> _Task prompt_:
Every line in the data below from the one containing "Click the small icon beside 6 min timestamp" down to the one containing "Expand the Zoom dropdown arrow", both included, must be retyped exactly; no other line is to appear.
========================================
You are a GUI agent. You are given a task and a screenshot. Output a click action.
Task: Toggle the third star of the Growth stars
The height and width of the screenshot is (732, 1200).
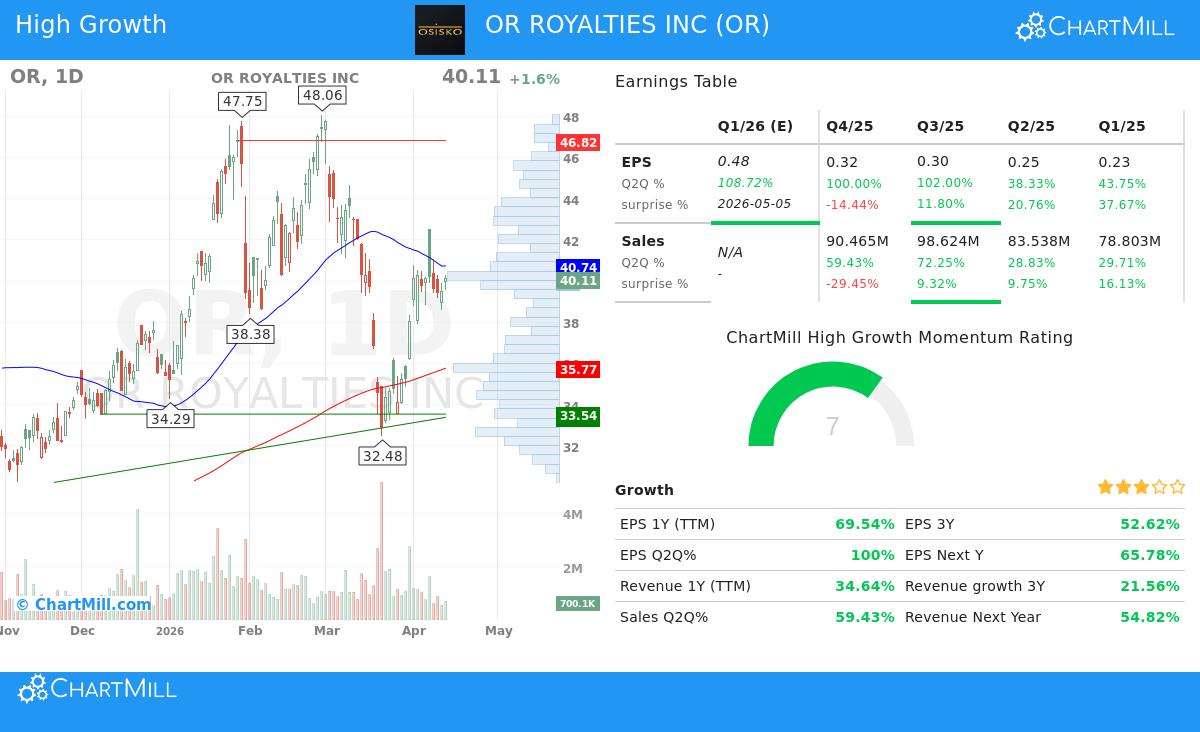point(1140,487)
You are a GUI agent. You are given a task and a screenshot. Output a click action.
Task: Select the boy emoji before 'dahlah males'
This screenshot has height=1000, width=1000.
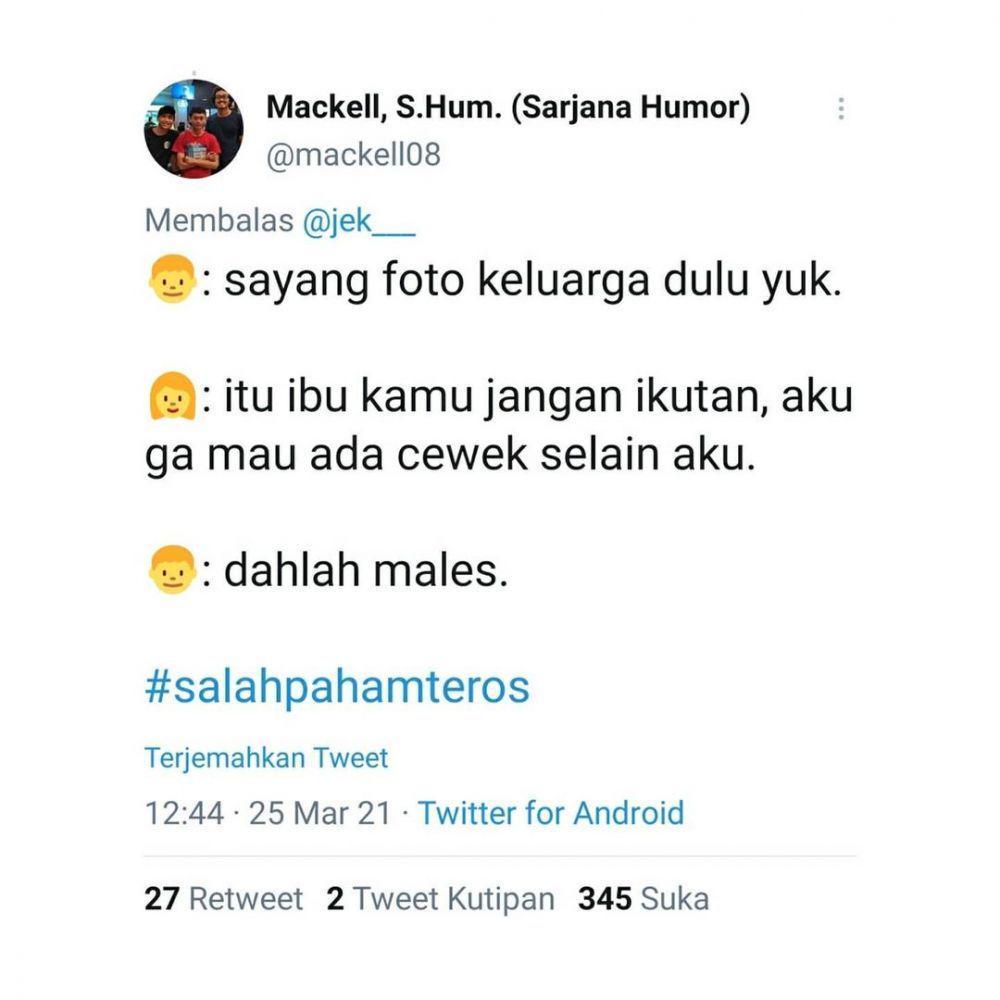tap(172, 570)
========================================
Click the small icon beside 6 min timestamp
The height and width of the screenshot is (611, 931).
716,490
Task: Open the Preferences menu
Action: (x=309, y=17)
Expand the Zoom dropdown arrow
========================================
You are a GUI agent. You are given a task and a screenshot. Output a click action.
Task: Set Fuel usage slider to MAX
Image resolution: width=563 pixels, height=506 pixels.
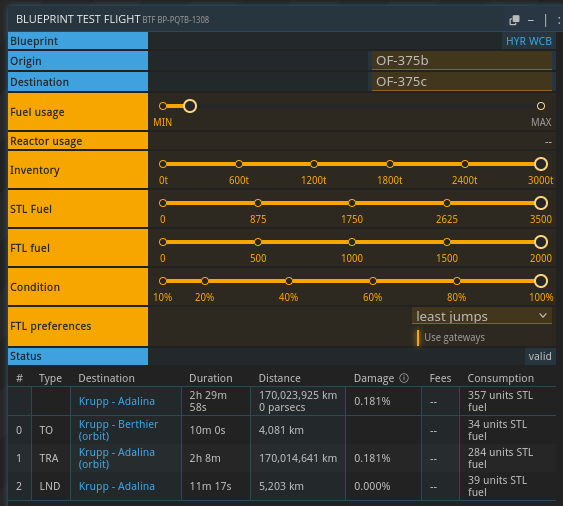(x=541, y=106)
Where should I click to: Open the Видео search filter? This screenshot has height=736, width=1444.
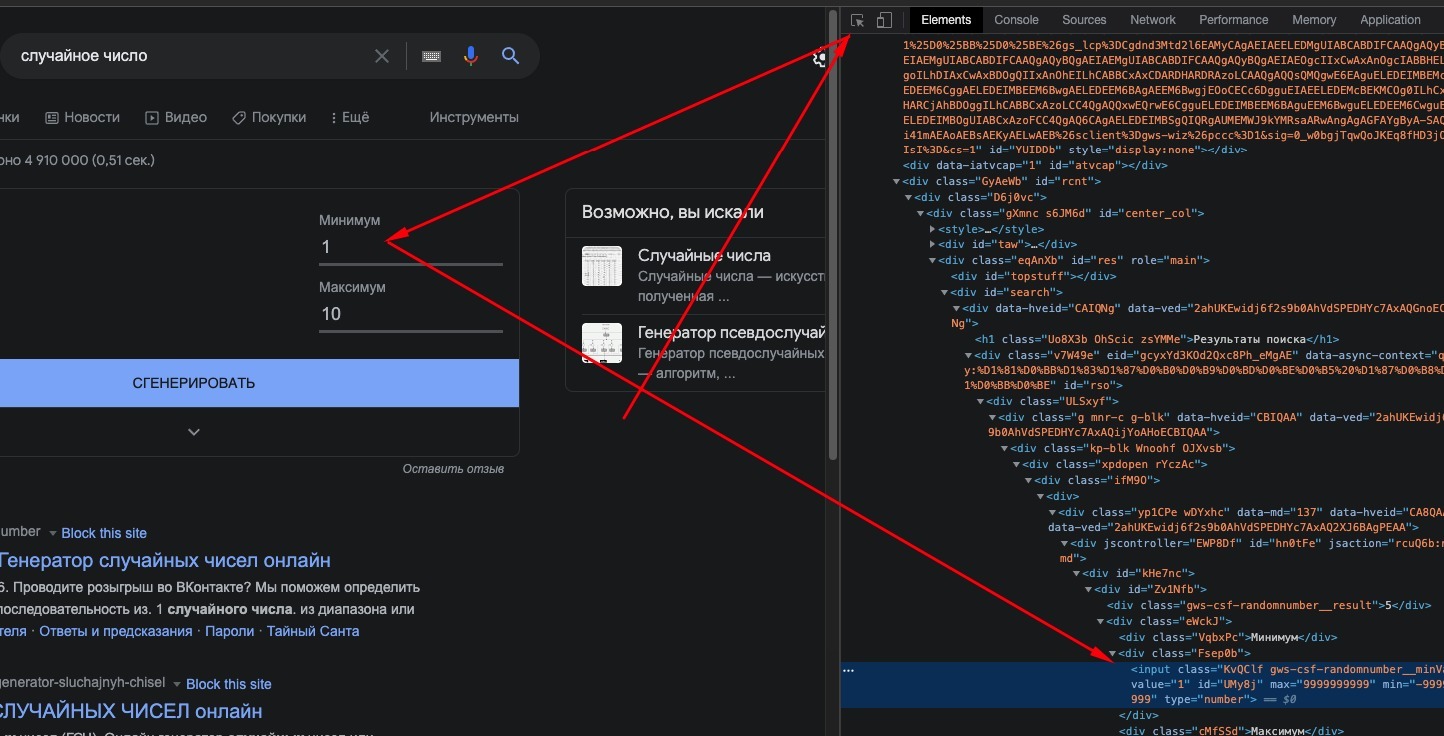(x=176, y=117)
========================================
> _Result of the task_:
Click the small icon beside 6 min timestamp
The height and width of the screenshot is (611, 931).
716,490
Task: Open the Preferences menu
Action: (x=309, y=17)
Expand the Zoom dropdown arrow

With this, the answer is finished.